WHAT THE TASK ASKS: In the data below, which lines contain "will"? List them by copying each one.

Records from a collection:
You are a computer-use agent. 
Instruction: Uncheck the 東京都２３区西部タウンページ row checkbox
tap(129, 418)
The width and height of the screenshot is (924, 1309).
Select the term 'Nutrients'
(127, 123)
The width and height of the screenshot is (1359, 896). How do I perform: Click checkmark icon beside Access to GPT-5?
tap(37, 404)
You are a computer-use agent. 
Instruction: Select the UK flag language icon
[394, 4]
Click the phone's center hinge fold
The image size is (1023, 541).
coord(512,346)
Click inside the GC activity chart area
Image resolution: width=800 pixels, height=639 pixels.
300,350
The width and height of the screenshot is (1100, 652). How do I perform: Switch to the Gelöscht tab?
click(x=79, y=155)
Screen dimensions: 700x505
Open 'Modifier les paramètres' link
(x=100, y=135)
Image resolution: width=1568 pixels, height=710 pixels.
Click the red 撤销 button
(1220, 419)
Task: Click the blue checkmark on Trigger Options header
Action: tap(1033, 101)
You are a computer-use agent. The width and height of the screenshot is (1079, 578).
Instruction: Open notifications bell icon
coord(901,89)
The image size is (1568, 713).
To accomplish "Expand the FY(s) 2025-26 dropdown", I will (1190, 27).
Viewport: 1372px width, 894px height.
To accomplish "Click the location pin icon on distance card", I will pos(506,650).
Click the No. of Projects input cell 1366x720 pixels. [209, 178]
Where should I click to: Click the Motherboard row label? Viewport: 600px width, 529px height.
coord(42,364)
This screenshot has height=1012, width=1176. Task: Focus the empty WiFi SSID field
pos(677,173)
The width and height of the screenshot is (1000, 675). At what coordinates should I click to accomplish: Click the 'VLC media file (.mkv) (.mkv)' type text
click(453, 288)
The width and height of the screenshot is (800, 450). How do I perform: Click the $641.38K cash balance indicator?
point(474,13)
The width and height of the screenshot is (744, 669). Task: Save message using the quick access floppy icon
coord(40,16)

WRITTEN ANSWER:
To accomplish "Expand the FY(s) 2025-26 dropdown", I will (1190, 27).
To accomplish "Click the location pin icon on distance card", I will pos(506,650).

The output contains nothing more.